Em depoimento emocionado, Marly Leite, que faz o premiado queijo Senzala, conta como quase perdeu seu rebanho ao usar o “hormônio da felicidade”
Ali começou a saga da família Leite para descobrir a doença de suas vacas. “Umas caíram de anemia, outras de mastite aguda, outras com pneumonia, muitas por pararem de comer. Os veterinários ficaram confusos diante de tantas mortes por sintomas diferentes, parecia uma magia negra”, conta Marly. O diagnóstico veio depois de muitos exames: Trypanosoma vivax. Um parasita bovino que não contamina o homem. “Mas os veterinários garantem que a doença não deixa traços no leite nem na carne, não havendo perigo para o homem, mas é difícil acreditar, né?”, desconfia Marly, mineiramente…
Mofo branco cresce naturalmente nas salas de cura do queijo Senzala.

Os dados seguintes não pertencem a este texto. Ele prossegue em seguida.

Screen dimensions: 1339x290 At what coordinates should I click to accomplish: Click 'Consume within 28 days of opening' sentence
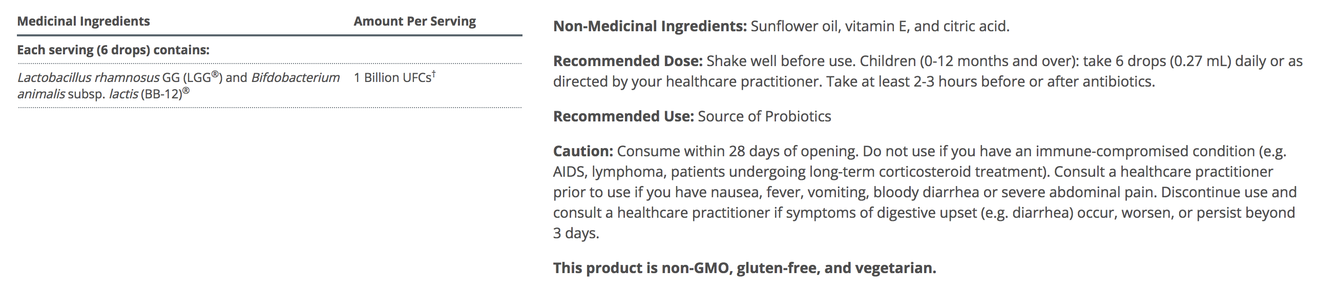[736, 151]
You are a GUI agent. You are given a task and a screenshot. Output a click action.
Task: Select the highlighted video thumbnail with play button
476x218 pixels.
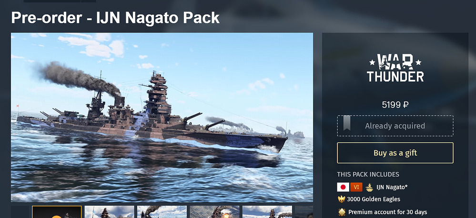[57, 212]
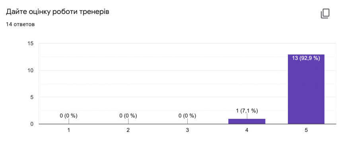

A culpa disso tudo foi a prática de picar o gado com o “hormônio da felicidade”. “Com a moda da ocitocina, fomos orientados por técnicos a tirar o bezerro do pé da vaca na hora da ordenha, com a promessa de ter muito mais leite. O Brasil inteiro faz isso. A vaca não entende que o leite é para nós, humanos. Pra ela, o leite é do bezerro. Sem a cria ao pé, o leite de vacas rústicas, como as que conseguem sobreviver em áreas secas como a nossa, não desce. Então o ser humano, com sua boa inteligência, inventou esse hormônio sintético da alegria, para o qual não existe nenhum controle de vendas – são comercializados sem receita nem limite. Produtores não tem noção de muita coisa, os sangues se misturam [pelo compartilhamento da seringa], uma vaca doente contamina a outra. Já vi isso em muitas regiões de Minas Gerais e em São Paulo. É um problema que o governo deveria tomar atitude. Os animais não merecem, precisa haver uma outra forma…”, implora Marly.

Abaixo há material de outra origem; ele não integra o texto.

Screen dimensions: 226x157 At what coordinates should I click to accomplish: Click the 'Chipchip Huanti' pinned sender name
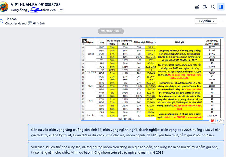16,23
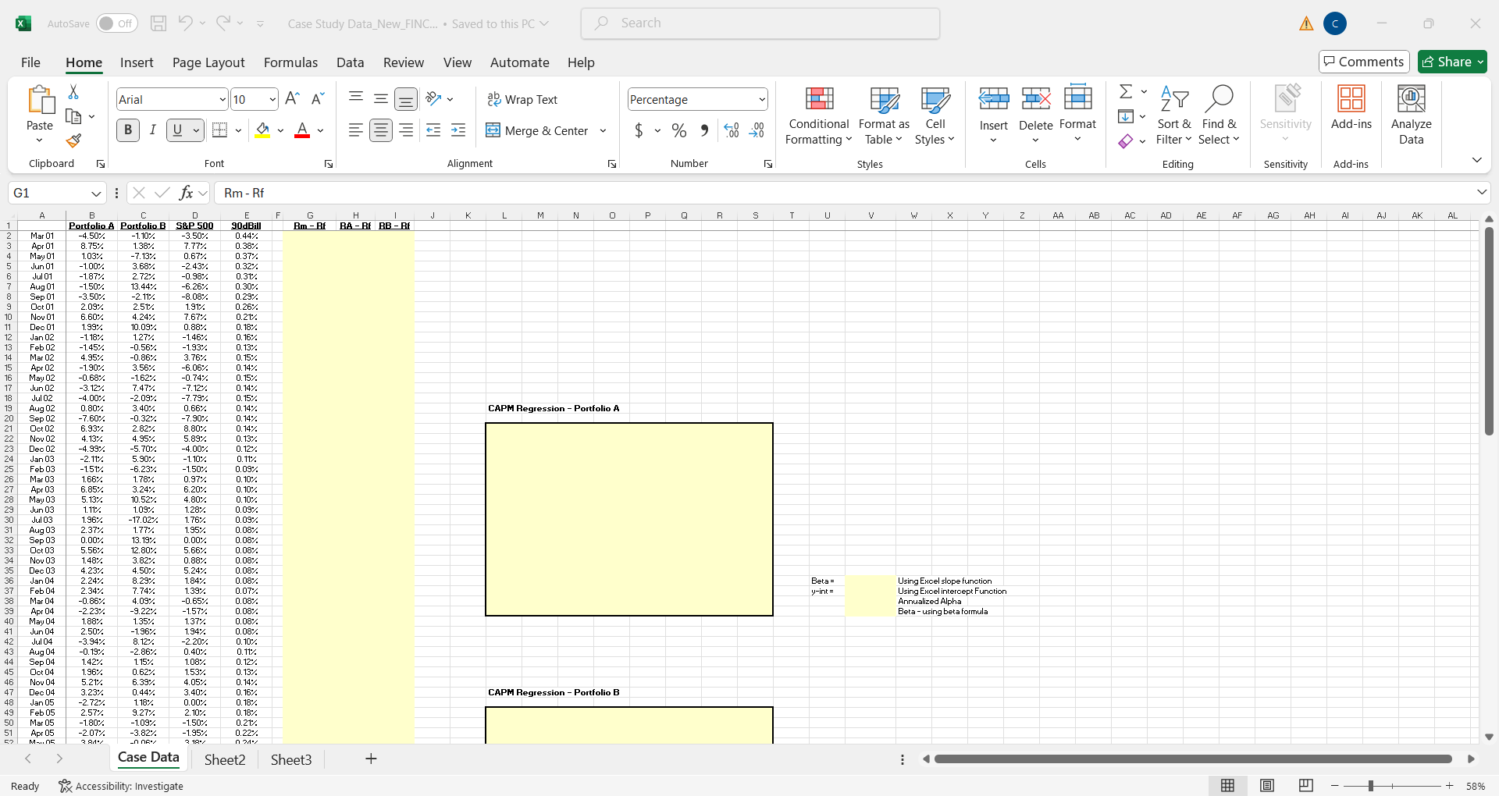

Na Fazenda Caxambu o momento da ordenha é tão esperado que até o touro entra na fila. FOTO: Débora Pereira/SerTãoBras
“Lá em casa, nós perdemos 80% do nosso gado. Oitenta e oito vacas mortas, sem contar bezerros e vacas vendidas para carne de charque. Nossa dívida na loja de remédios aumentou muito. Além do prejuízo financeiro, ficou um grande remorso sentimental. Contribuímos para o sofrimento desses animais. Em Minas Gerais isso é endêmico, mas mineiro não gosta de falar disso”, conta a produtora.

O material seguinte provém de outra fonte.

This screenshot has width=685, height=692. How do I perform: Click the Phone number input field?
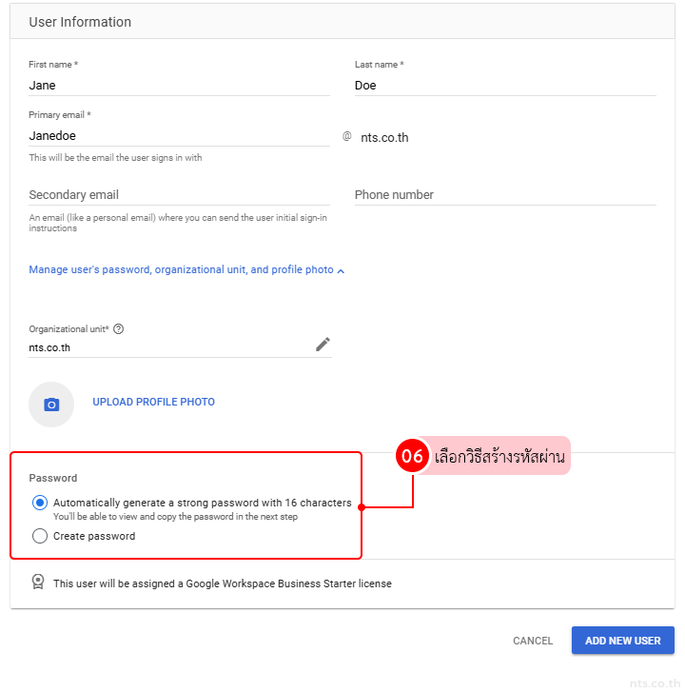[504, 195]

“Aprendemos a fazer o desmame das vacas da ocitocina. É um trabalho de carinho, atenção, até a vaca ficar feliz e descer o leite. Começamos tudo de novo com tês vacas sadias. Mas, para fazer essa massagem nas vacas, um trabalho que exige paciência, decidimos contratar um vaqueiro. Eu precisava de mais tempo para viajar e divulgar nosso queijo. A primeira coisa que esse vaqueiro me perguntou foi se a gente não conhecia a ocitocina. Depois de um tempo descobrimos que ele estava comprando o hormônio escondido e dando para as vacas. Tivemos o mesmo problema de novo, com 17 vacas. Queremos exterminar o uso desse hormônio sintético do planeta”, lamenta Marly.
O gado de Maly é “tatu com cobra”, mistura de raças rústicas zebuínas, holandesas e caracu.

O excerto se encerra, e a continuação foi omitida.